Document excerpt Block Start
Nursing is a difficult career. That statement won’t come as a surprise to many; however, nurses can sometimes make things more difficult on each other than they need to be, leading to a large amount of turnover, burnout, and anxiety.
Anxiety can significantly impact many nurses’ work environments. Personally speaking, nothing has shaped my career as a nurse more than anxiety derived from negative nursing experiences. To be clear, I’m not an anxious person, and if I do happen to be anxious, I usually do a decent job of hiding it. Managing personal anxiety as a nurse is an extremely important trait; otherwise, you’ll end up drowning in indecision as it fills you and affects your productivity.
Over the course of my seven-year career as a nurse, I’ve come to realize that I’m not the only one affected by anxiety and that everyone (nurses and non-nurses) has experienced it in the workplace at some point. Looking back, there are a handful of pivotal situations I can point to that led to my feelings of anxiety as a nurse, and my conversations with many other nurses lead me to believe these are pretty common. A better understanding of how these moments affect us is only the first step. Learning from these moments and understanding that we are all shaped by them can help us become better nurses and even better colleagues. Allow me to share a few from my career:
Nursing School Clinicals: There is perhaps no other time in a nurse’s career in which we’re as malleable as during nursing school. Clinicals offer a rare chance to practice what you’re learning in real time, which can be both exciting and terrifying given the field we’re in. For me, the grouchy nurses who couldn’t make time for me because they were (rightfully) busy had a lasting impact. It wasn’t their dismissiveness as much as it was their lack of patience with me that made me feel like I couldn’t ask questions. We all know how dangerous that is, so making sure our students feel well supported is important for their success as nurses and for our patients.
Document excerpt Block End
Data to examine Block Start
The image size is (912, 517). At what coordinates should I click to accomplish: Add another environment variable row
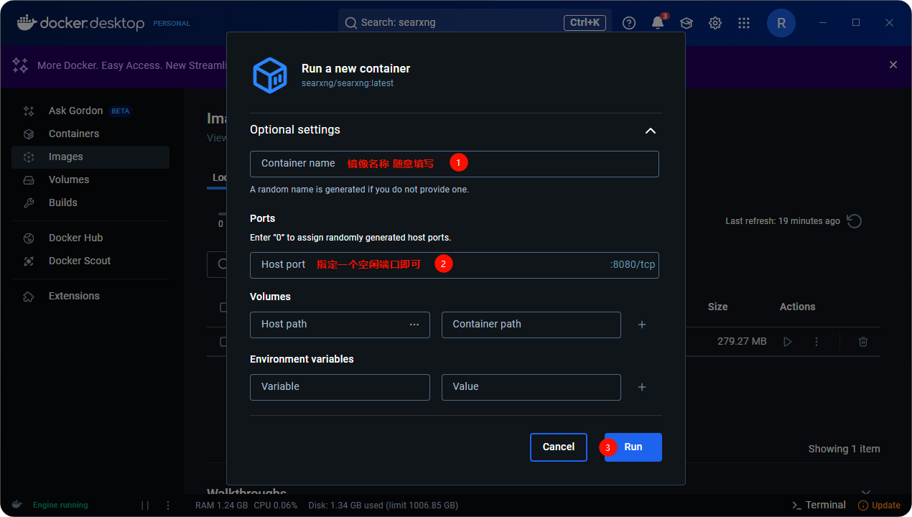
Data to examine Block End
Data to examine Block Start
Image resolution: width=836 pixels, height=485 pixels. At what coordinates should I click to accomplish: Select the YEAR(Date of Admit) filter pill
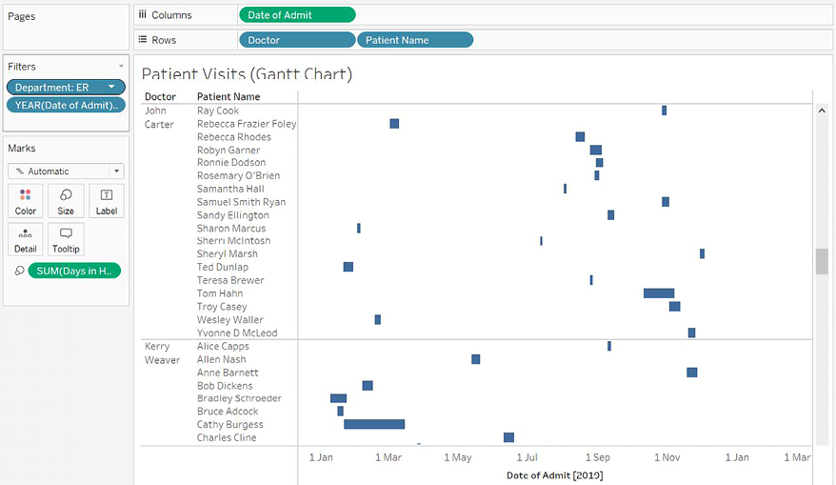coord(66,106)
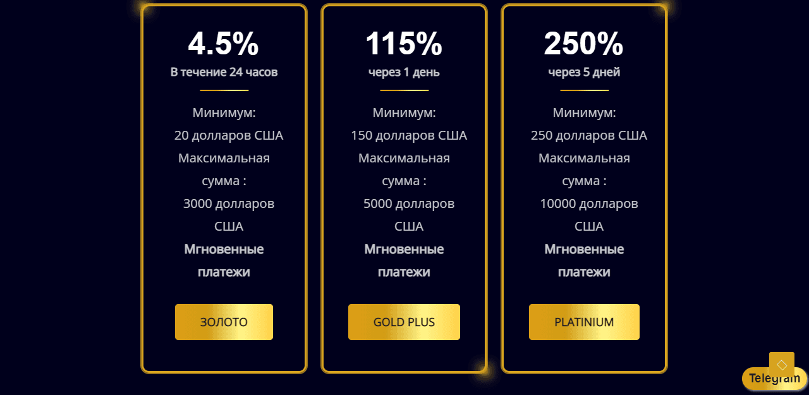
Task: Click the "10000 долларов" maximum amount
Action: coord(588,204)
Data to examine Block End
Data to examine Block Start
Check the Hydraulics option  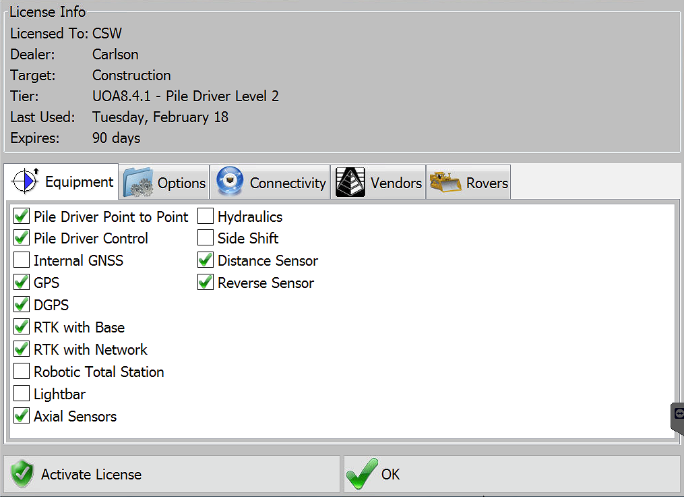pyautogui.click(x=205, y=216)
Data to examine Block End
#### Required action 1:
Do the following statements agree with the essay on nursing anxiety? Answer yes or no for each, and quote the words of the essay that decide it.
(a) The writer has worked as a nurse for seven years.
(b) The writer describes themselves as an anxious person.
(c) The writer says the grouchy nurses during clinicals were busy without good reason.
#### Required action 2:
Reproduce a passage of the essay on nursing anxiety word for word, beginning at the words "Nursing is a" and stopping after the words "affects your productivity.".

#### Expected output 1:
(a) Yes: "Over the course of my seven-year career as a nurse"
(b) No: "I’m not an anxious person"
(c) No: "they were (rightfully) busy"

#### Expected output 2:
Nursing is a difficult career. That statement won’t come as a surprise to many; however, nurses can sometimes make things more difficult on each other than they need to be, leading to a large amount of turnover, burnout, and anxiety.
Anxiety can significantly impact many nurses’ work environments. Personally speaking, nothing has shaped my career as a nurse more than anxiety derived from negative nursing experiences. To be clear, I’m not an anxious person, and if I do happen to be anxious, I usually do a decent job of hiding it. Managing personal anxiety as a nurse is an extremely important trait; otherwise, you’ll end up drowning in indecision as it fills you and affects your productivity.